Subject: Exclude defect cpus from being used
From: Carsten Emde <C.Emde@osadl.org>
Date: Sun,  3 Feb 2013 14:22:41 +0100

An Intel i7-980X multi-core processor regularly crashed with the message

mce: [Hardware Error]: CPU 8: Machine Check Exception: 4 Bank 2: b200000000000005
mce: [Hardware Error]: TSC 1e3406c01d 
mce: [Hardware Error]: PROCESSOR 0:206c2 TIME 1355421008 SOCKET 0 APIC 5 microcode 14
mce: [Hardware Error]: Run the above through 'mcelog --ascii'
mce: [Hardware Error]: CPU 2: Machine Check Exception: 4 Bank 2: b200000000000005
mce: [Hardware Error]: TSC 1e3406bfc9
mce: [Hardware Error]: PROCESSOR 0:206c2 TIME 1355421008 SOCKET 0 APIC 4 microcode 14
mce: [Hardware Error]: Run the above through 'mcelog --ascii'
mce: [Hardware Error]: Machine check: Processor context corrupt
Kernel panic - not syncing: Fatal Machine check
panic occurred, switching back to text console

After the below kernel patch was applied and the kernel parameter
  defect_cpus=2,8
added to the kernel command line, the remaining 5 x 2 cores are
working properly.

Signed-off-by: Carsten Emde <C.Emde@osadl.org>

---
 Documentation/kernel-parameters.txt |    9 +++++++++
 kernel/cpu.c                        |   14 ++++++++++++++
 2 files changed, 23 insertions(+)

Index: linux-3.12.24-rt37/Documentation/kernel-parameters.txt
===================================================================
@ linux-3.12.24-rt37/Documentation/kernel-parameters.txt:767 @ bytes respectively.

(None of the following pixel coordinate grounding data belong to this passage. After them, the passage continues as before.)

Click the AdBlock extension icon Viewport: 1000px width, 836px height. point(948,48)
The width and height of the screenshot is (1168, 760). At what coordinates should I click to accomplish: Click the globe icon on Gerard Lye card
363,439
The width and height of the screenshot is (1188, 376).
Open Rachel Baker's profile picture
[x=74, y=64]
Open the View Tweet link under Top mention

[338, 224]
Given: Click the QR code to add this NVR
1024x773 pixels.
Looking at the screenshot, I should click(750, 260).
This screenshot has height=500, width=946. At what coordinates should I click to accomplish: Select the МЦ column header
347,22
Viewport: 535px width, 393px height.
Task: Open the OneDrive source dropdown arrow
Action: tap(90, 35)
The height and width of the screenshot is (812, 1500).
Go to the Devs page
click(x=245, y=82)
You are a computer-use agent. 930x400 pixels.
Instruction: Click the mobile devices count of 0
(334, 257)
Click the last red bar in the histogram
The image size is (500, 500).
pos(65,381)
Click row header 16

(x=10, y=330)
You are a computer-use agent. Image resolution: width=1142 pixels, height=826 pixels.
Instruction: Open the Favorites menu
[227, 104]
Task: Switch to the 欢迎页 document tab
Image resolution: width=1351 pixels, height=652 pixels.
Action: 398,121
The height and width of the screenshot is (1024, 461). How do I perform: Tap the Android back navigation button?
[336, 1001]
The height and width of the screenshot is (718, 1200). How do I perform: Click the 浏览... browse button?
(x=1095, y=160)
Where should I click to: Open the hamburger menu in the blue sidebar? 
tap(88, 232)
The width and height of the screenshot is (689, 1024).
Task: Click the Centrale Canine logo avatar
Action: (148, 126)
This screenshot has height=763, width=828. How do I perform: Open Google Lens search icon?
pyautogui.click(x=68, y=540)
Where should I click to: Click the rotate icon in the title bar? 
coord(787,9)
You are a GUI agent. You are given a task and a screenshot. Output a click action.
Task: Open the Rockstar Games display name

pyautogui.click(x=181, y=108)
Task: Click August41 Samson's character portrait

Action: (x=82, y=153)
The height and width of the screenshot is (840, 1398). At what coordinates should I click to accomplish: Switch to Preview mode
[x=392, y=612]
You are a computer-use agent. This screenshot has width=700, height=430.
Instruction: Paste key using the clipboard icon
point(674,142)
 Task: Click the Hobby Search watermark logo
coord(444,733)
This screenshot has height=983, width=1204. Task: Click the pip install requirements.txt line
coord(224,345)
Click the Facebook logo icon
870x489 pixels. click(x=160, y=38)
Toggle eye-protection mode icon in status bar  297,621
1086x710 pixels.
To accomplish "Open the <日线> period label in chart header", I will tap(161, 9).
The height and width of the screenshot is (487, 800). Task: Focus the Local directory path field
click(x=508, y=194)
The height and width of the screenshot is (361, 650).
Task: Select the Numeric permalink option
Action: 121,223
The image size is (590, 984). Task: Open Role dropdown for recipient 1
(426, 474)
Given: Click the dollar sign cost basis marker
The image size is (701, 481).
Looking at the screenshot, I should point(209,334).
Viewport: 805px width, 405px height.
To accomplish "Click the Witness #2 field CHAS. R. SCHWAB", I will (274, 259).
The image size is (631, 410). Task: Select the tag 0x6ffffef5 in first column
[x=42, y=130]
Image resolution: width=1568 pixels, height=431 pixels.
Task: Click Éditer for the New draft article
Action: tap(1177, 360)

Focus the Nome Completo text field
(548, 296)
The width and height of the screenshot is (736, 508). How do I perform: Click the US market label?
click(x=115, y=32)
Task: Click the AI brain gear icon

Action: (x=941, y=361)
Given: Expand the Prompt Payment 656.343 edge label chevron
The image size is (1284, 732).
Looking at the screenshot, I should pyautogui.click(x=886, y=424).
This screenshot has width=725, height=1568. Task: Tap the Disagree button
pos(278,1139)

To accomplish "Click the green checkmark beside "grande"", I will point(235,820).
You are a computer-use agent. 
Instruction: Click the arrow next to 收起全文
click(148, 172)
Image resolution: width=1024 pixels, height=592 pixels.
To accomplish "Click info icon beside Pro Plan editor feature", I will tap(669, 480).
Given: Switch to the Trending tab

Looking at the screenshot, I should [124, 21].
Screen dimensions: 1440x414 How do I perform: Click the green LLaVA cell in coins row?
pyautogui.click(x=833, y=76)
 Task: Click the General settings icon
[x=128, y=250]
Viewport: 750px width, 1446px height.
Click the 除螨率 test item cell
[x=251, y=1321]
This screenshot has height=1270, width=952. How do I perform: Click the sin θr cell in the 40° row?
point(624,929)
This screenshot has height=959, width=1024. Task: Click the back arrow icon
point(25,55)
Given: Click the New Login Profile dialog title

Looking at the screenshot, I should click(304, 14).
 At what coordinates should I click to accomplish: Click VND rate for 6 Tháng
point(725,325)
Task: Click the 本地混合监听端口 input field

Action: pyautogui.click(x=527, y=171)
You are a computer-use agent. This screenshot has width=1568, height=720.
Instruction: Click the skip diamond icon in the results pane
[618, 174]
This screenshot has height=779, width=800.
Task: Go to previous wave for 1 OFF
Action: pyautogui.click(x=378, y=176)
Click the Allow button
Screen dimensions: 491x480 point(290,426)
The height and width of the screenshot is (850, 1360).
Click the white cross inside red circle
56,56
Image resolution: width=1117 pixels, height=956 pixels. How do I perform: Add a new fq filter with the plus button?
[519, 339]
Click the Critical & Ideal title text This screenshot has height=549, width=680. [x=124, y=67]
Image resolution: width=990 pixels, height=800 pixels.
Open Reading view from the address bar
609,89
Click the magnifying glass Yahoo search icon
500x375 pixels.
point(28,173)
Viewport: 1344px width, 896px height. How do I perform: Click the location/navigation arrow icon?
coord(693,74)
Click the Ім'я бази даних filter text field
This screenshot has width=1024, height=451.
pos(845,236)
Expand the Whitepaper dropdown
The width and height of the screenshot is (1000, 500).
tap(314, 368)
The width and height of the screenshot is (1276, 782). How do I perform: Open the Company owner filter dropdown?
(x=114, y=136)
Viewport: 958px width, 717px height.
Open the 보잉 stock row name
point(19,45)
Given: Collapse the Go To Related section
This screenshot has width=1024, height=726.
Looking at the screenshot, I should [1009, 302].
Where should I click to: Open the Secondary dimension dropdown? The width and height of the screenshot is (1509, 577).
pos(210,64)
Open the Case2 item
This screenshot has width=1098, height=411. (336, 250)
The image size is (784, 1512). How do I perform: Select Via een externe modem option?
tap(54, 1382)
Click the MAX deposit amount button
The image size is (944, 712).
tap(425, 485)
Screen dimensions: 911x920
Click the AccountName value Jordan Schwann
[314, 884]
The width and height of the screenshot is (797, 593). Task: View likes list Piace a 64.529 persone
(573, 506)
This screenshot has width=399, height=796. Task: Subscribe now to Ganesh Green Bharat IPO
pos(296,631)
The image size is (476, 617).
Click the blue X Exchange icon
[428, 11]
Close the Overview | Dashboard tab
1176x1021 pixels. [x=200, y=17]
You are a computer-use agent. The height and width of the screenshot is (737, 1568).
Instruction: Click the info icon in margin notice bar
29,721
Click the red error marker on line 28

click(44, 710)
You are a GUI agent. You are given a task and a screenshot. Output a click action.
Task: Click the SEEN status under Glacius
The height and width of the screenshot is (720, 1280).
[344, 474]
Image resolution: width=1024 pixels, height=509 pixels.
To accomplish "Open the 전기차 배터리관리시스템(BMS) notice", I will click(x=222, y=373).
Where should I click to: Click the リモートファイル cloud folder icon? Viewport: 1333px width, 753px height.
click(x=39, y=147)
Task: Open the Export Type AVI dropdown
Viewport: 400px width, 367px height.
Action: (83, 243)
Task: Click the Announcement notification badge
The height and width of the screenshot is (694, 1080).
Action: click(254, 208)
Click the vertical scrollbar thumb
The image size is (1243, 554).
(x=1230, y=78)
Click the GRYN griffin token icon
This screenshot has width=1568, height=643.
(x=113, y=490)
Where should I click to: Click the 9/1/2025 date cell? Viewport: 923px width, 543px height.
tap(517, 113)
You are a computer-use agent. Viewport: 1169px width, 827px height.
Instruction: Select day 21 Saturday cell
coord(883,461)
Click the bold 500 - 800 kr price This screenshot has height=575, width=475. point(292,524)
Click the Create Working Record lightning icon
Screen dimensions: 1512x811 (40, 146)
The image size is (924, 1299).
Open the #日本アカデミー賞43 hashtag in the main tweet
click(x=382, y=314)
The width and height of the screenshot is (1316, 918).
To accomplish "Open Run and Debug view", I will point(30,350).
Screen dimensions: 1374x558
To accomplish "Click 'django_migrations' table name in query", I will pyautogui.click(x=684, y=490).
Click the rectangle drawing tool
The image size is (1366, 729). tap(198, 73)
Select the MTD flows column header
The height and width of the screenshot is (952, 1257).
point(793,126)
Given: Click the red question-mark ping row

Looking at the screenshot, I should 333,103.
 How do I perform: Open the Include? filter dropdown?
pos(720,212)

Such letter suffixes
 			Defaults to the default architecture's huge page size
 			if not specified.
 
+	defect_cpus=	[SMP] Exclude defect cpus from being used
+			Format:
+			<cpu number>,...,<cpu number>
+			or
+			<cpu number>-<cpu number>
+			(must be a positive range in ascending order)
+			or a mixture
+			<cpu number>,...,<cpu number>-<cpu number>
+
 	dhash_entries=	[KNL]
 			Set number of hash buckets for dentry cache.
 
Index: linux-3.12.24-rt37/kernel/cpu.c
===================================================================
--- linux-3.12.24-rt37.orig/kernel/cpu.c
+++ linux-3.12.24-rt37/kernel/cpu.c
@ linux-3.12.24-rt37/Documentation/kernel-parameters.txt:687 @ out:
 EXPORT_SYMBOL(cpu_down);
 #endif /*CONFIG_HOTPLUG_CPU*/
 
+static cpumask_var_t __cpuinitdata cpu_defect_map;
+static int __init setup_defect_cpus(char *str)
+{
+	alloc_bootmem_cpumask_var(&cpu_defect_map);
+	cpulist_parse(str, cpu_defect_map);
+	return 0;
+}
+early_param("defect_cpus", setup_defect_cpus);
+
 /* Requires cpu_add_remove_lock to be held */
 static int _cpu_up(unsigned int cpu, int tasks_frozen)
 {
@ linux-3.12.24-rt37/Documentation/kernel-parameters.txt:759 @ int cpu_up(unsigned int cpu)
 	pg_data_t	*pgdat;
 #endif
 
+	if (cpumask_test_cpu(cpu, cpu_defect_map)) {
+		pr_warn("Can't online cpu %u. It's marked defect.\n", cpu);
+		return -ENODEV;
+	}
+
 	if (!cpu_possible(cpu)) {
 		printk(KERN_ERR "can't online cpu %d because it is not "
 			"configured as may-hotadd at boot time\n", cpu);